Texto base:

▬▬▬▬▬▬

Fazer consultas ao Chat GPT poder parecer cômodo e rápido, gerando um alívio na angústia, mas a certeza é de que o problema continuará lá, conforme alerta a especialista. “Parece até mágica: você escreve, o robô responde e pronto, a dor parece que diminui. Mas isso não é terapia. É só catarse, aquele suspiro de alívio que vem depois do choro, mas não resolve o problema de verdade”, explica Melo.
A docente revela que que tem observado dois tipos de comportamento relacionados à nova “tendência”. De um lado, indivíduos tentam transformar o chatbot em um terapeuta de estimação, mesmo com o aviso claro de que ele não é. Do outro, pessoas que já fazem terapia recorrem à IA como quem manda áudio para um amigo às 3 horas da manhã. “Pode ajudar a organizar as ideias e colocar para fora. Mas não substitui a escuta qualificada de um profissional”, reforça.

▬▬▬▬▬▬

Registros fornecidos:
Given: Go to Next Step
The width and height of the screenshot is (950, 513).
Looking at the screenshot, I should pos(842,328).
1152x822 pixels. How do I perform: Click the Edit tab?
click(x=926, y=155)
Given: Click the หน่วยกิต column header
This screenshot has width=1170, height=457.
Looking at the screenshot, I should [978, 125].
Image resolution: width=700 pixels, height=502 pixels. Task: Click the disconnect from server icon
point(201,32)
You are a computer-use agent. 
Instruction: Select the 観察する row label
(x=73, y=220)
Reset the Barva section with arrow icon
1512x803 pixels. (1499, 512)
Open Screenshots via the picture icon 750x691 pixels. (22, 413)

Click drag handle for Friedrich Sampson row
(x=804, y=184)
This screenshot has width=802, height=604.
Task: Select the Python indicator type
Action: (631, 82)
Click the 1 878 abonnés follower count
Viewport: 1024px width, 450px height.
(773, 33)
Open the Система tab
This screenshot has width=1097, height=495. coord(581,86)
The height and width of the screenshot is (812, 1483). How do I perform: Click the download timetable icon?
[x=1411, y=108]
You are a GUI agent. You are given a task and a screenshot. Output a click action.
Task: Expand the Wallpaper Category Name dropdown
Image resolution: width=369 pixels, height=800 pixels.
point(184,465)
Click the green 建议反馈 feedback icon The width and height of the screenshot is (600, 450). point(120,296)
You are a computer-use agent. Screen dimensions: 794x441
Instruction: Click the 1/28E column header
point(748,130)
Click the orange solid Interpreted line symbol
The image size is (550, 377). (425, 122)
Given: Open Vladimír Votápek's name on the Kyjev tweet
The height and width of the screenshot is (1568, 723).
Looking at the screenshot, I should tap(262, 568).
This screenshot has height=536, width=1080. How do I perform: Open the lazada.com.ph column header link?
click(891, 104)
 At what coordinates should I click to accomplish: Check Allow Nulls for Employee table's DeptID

▬▬▬▬▬▬

Enunciado da tarefa:
Liste todos os trechos que aparecem entre aspas no texto sobre o uso da IA como terapia, na ordem em que surgem.

Resposta:
1. “Parece até mágica: você escreve, o robô responde e pronto, a dor parece que diminui. Mas isso não é terapia. É só catarse, aquele suspiro de alívio que vem depois do choro, mas não resolve o problema de verdade”
2. “tendência”
3. “Pode ajudar a organizar as ideias e colocar para fora. Mas não substitui a escuta qualificada de um profissional”